Quando o assunto é bebida alcoólica forte, muita gente pensa em uísques encorpados, vodkas potentes ou no lendário absinto. Mas nenhuma delas chega perto do título mais extremo do mundo. Esse posto pertence ao Cocoroco, uma aguardente tradicional produzida na região andina da Bolívia que atinge impressionantes 96% de teor alcoólico — praticamente o limite máximo possível pela destilação.
Produzido de forma artesanal a partir da cana-de-açúcar, o Cocoroco não é apenas uma curiosidade etílica. A bebida tem profundo valor cultural e simbólico, especialmente entre comunidades indígenas aymaras.
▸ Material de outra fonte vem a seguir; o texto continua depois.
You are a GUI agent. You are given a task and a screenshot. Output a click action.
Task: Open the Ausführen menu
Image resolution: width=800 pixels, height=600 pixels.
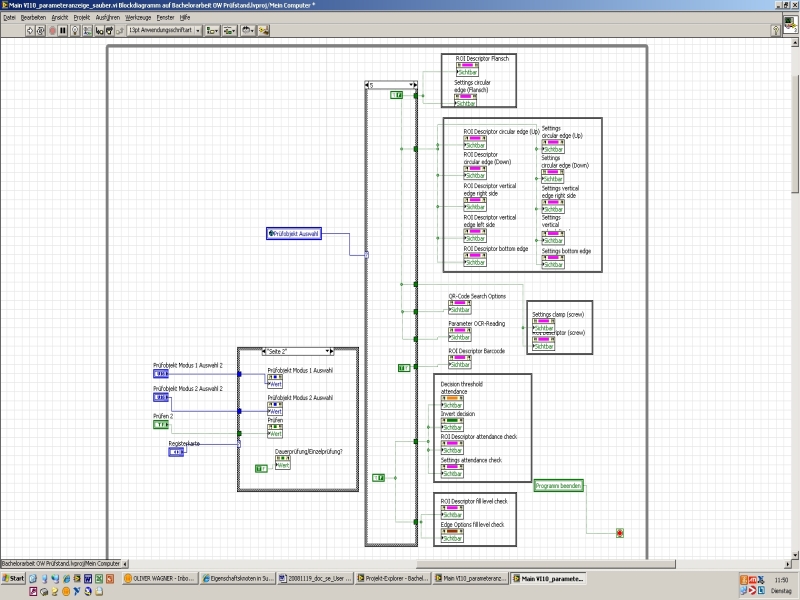coord(107,18)
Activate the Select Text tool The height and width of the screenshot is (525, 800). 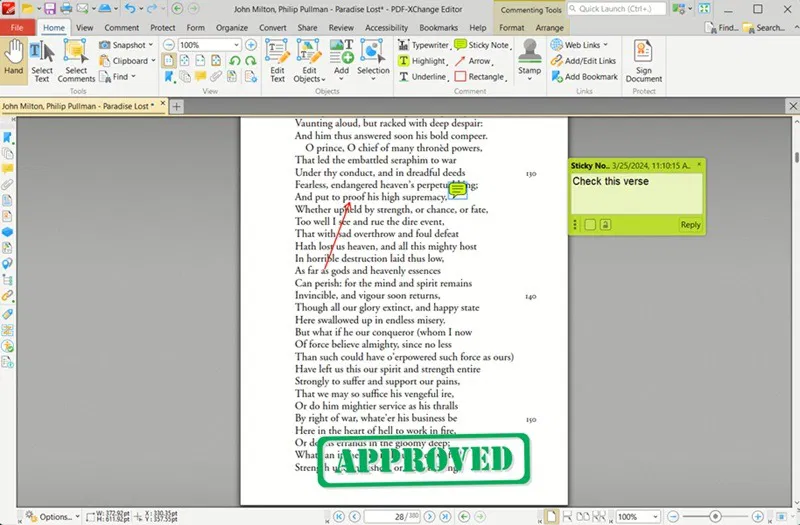point(42,61)
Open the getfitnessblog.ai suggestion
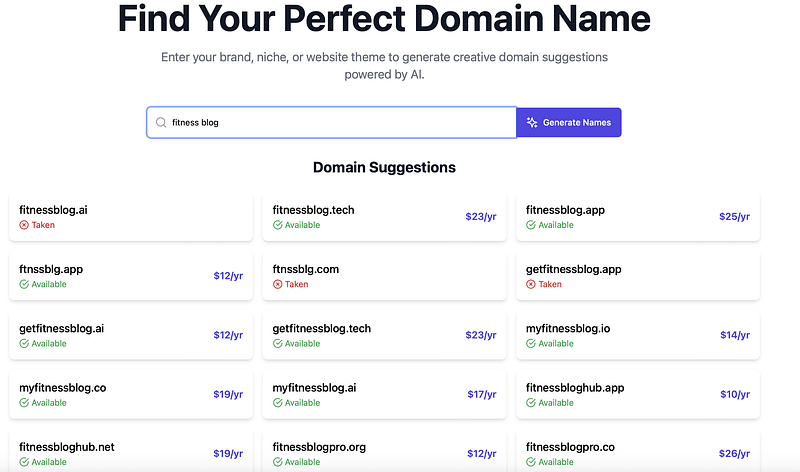The image size is (800, 472). pos(130,335)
Seu consumo costuma estar ligado a rituais, celebrações e encontros comunitários, sempre em quantidades mínimas. Em alguns casos, é diluído em chás ou usado em preparações tradicionais para reduzir o impacto do álcool quase puro.
Tradição, limite químico e restrições legais
Do ponto de vista científico, o Cocoroco também chama atenção por atingir o teto da destilação alcoólica: acima de 96%, não é possível concentrar mais etanol sem processos químicos adicionais. Isso explica por que ele figura no topo dos rankings globais de bebidas mais fortes produzidas legalmente.
Fora da Bolívia, no entanto, a circulação da bebida é bastante limitada. No Brasil, por exemplo, a legislação proíbe a venda de bebidas com graduação alcoólica superior a 60%, o que torna o Cocoroco ilegal no mercado nacional. O mesmo ocorre em outros países da região.
Apesar disso, ele ganhou fama internacional entre turistas e curiosos, despertando interesse como símbolo de tradição extrema — e também como alerta. O consumo inadequado pode provocar intoxicação grave, danos ao sistema digestivo e risco real à vida.
Após o Cocoroco, outras bebidas aparecem na lista das mais alcoólicas do mundo, como o Spirytus Rektyfikowany, da Polônia (95,6%), e o Poitín, tradicional da Irlanda (90%). Nenhuma, porém, supera a aguardente boliviana que desafia os limites da química — e do bom senso.